Comparison of hormone levels between visits 1 and 2 (n = 11). Estradiol and prolactin for visit 1 were calculated as mean of all visit 1 time points (hour 0-hour 12). Follicle-stimulating hormone (FSH) values include all FSH levels during visit 1 baseline sampling (hour 0-hour 12) and FSH levels across kisspeptin administration during visit 2 (hour 1-hour 11). FSH First 2H of Kisspeptin administration includes all FSH levels during visit 1 baseline sampling and FSH across first 2 hours of kisspeptin administration during visit 2 (hour 1-hour 3).
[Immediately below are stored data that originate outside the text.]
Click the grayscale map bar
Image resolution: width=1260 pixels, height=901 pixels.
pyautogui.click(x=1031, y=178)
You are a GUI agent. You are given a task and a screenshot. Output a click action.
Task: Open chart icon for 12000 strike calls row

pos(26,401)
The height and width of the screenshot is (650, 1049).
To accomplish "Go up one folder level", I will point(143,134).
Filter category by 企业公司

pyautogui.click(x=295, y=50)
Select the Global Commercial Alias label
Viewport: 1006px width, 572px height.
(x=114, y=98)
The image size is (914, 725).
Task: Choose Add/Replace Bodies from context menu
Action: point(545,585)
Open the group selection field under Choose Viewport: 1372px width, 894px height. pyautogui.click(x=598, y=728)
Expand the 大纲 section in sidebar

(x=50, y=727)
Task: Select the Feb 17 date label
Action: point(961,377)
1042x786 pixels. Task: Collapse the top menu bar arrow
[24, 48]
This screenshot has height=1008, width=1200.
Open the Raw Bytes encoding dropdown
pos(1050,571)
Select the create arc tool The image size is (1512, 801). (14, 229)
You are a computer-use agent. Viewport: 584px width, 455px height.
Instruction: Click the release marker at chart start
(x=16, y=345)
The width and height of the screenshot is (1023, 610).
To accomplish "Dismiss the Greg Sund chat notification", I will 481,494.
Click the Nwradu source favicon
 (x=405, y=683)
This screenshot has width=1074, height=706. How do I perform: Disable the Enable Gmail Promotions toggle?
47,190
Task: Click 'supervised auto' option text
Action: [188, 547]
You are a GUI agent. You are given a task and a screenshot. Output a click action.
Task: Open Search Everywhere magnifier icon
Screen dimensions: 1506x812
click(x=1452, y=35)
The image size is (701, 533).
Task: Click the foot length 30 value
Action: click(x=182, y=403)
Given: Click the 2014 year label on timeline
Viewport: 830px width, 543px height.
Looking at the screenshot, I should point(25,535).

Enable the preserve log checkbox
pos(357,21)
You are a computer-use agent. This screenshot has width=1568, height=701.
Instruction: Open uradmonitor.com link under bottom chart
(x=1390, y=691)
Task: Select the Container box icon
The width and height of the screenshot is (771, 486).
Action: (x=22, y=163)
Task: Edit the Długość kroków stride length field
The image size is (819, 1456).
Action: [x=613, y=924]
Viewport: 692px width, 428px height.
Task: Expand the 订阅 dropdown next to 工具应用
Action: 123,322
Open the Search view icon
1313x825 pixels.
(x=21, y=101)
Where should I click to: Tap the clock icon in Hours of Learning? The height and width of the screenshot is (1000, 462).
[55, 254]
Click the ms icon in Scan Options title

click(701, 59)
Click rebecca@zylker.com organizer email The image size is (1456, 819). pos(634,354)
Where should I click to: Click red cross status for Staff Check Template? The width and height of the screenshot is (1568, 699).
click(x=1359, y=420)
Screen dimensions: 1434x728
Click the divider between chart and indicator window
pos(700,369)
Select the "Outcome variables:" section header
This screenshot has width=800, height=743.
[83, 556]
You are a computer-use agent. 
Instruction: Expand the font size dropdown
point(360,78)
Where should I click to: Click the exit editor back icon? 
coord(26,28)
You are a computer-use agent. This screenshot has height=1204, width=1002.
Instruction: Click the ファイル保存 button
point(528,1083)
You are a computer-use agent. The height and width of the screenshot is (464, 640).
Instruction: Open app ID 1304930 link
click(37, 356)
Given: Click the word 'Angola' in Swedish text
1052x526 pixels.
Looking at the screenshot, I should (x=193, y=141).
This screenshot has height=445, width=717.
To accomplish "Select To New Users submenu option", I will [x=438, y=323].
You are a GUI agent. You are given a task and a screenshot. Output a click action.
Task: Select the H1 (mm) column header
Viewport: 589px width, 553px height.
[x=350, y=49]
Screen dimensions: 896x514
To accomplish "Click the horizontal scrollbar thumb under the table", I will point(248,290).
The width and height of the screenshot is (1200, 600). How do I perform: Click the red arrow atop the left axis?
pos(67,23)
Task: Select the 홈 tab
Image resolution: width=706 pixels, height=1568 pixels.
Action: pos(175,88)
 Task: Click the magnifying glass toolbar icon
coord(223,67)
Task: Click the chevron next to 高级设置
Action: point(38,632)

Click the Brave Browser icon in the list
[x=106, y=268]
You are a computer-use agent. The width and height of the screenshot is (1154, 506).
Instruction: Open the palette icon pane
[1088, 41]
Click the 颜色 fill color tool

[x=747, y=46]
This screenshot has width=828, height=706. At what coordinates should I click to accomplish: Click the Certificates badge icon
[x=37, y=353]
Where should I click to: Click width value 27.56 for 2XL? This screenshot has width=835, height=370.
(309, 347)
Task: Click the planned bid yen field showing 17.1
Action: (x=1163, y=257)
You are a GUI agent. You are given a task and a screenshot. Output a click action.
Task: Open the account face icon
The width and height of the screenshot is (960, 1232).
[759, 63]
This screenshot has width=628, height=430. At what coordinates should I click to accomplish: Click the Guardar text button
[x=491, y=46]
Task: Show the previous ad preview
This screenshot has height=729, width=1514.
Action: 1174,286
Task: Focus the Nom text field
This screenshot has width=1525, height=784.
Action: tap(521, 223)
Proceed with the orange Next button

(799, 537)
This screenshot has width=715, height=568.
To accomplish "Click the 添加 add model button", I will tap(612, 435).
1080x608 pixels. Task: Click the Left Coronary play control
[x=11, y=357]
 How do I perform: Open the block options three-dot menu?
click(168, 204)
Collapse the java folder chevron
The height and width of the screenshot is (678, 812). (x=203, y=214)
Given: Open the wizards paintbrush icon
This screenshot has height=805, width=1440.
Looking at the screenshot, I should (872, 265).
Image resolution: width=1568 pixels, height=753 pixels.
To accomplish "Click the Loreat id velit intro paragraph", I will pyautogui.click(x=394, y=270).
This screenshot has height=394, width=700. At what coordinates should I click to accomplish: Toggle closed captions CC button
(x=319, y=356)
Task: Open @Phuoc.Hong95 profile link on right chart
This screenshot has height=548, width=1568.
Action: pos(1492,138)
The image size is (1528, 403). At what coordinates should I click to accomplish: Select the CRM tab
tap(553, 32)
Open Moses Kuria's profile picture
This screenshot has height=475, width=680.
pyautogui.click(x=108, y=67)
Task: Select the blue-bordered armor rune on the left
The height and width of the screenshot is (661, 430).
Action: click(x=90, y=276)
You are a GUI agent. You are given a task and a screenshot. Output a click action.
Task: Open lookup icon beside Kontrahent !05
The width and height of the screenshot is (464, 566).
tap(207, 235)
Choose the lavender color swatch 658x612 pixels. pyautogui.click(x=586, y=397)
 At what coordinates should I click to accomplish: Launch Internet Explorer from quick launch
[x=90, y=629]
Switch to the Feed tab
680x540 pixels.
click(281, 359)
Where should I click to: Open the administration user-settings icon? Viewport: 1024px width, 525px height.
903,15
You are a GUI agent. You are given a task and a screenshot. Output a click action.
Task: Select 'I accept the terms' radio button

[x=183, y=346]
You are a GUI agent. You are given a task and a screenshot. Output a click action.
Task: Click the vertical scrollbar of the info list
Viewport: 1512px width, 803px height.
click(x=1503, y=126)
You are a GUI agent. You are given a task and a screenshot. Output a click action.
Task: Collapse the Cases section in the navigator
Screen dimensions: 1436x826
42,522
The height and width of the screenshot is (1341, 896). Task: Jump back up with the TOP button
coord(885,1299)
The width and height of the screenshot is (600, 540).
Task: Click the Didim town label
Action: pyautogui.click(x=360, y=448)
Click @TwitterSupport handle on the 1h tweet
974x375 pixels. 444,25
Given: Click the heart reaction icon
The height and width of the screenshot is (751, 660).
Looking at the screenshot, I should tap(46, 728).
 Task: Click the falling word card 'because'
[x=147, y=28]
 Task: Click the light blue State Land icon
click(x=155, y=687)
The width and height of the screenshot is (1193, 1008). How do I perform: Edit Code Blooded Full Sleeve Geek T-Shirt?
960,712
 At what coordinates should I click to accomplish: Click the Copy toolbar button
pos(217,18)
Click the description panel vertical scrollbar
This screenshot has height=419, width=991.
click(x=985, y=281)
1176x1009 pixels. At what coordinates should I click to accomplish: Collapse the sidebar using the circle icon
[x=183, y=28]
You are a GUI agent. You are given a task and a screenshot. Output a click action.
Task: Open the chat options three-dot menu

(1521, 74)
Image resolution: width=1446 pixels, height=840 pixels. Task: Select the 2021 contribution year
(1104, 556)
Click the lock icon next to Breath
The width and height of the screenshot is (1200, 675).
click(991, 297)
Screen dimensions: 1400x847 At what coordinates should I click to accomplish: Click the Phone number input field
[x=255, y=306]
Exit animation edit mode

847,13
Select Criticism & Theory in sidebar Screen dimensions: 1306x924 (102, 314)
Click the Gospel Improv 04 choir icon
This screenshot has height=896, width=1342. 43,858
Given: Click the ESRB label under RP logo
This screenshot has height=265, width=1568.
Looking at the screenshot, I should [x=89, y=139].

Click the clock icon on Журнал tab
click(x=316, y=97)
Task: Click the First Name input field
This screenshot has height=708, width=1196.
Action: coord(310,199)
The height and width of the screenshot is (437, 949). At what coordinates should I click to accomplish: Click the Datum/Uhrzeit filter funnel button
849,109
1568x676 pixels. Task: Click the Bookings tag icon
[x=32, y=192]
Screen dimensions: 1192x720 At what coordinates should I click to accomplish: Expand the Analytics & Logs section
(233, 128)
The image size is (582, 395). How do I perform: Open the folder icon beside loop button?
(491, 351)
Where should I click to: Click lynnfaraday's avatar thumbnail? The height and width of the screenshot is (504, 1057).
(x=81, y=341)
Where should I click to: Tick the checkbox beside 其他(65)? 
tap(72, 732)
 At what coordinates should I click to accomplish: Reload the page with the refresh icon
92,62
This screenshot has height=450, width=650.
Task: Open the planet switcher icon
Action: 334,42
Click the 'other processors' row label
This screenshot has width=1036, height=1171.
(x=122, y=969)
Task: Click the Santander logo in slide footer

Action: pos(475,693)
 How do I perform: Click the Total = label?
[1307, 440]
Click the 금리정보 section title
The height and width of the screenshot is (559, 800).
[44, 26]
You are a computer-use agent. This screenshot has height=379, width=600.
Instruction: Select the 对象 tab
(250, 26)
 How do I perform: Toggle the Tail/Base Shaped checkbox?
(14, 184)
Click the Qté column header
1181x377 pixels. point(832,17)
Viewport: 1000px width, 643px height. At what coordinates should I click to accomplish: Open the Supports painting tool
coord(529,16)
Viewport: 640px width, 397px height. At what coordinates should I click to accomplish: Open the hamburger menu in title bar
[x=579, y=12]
A, FSH visit 1 vs. visit 2 restricted to first 2Hrs of kisspeptin administration; B, FSH; C, prolactin; and D, estradiol.

Figure 5.

Representative luteinizing hormone (LH) pulse profiles from participant subsets. A, This section shows results from a representative individual (participant 4) from subset with progesterone levels suggestive of anovulatory state (n = 6), with a suppressed hypothalamic-pituitary-gonadal (HPG) axis at visit 1, showing dampened LH pulsatility and hypogonadal state expected in the context of high prolactin levels; B, This section shows results from a representative individual (participant 8) from a subset with progesterone levels suggestive of ovulatory state (n = 3), with an HPG axis that was not fully suppressed. The shaded region represents the time frame of kisspeptin administration. Dashed lines represent kisspeptin bolus administration. Inverted triangles represent pulses as defined by modified Santen and Bardin method.

Figure 6.

Hormone profiles of individuals with anovulatory progesterone levels (n = 6). For visit 1 and visit 2, analyses were restricted to time frame of kisspeptin administration (hour 1-hour 11), except for estradiol values from visit 1, for which all values were included (hour 0-hour 12). A, Mean LH; B, estradiol; C, pulse frequency; and D, inter-pulse interval (IPI). Statistically significant P-values are included in figure.

Figure 7.

Hormone profiles of individuals with ovulatory progesterone levels (n = 3). These analyses were restricted to time frame of kisspeptin administration (hour 1-hour 11), except for estradiol values from visit 1, for which all values were included (hour 0-hour 12). A, Mean LH; B, estradiol; C, pulse frequency; and D, inter-pulse interval (IPI). Statistically significant P-values are included in figure.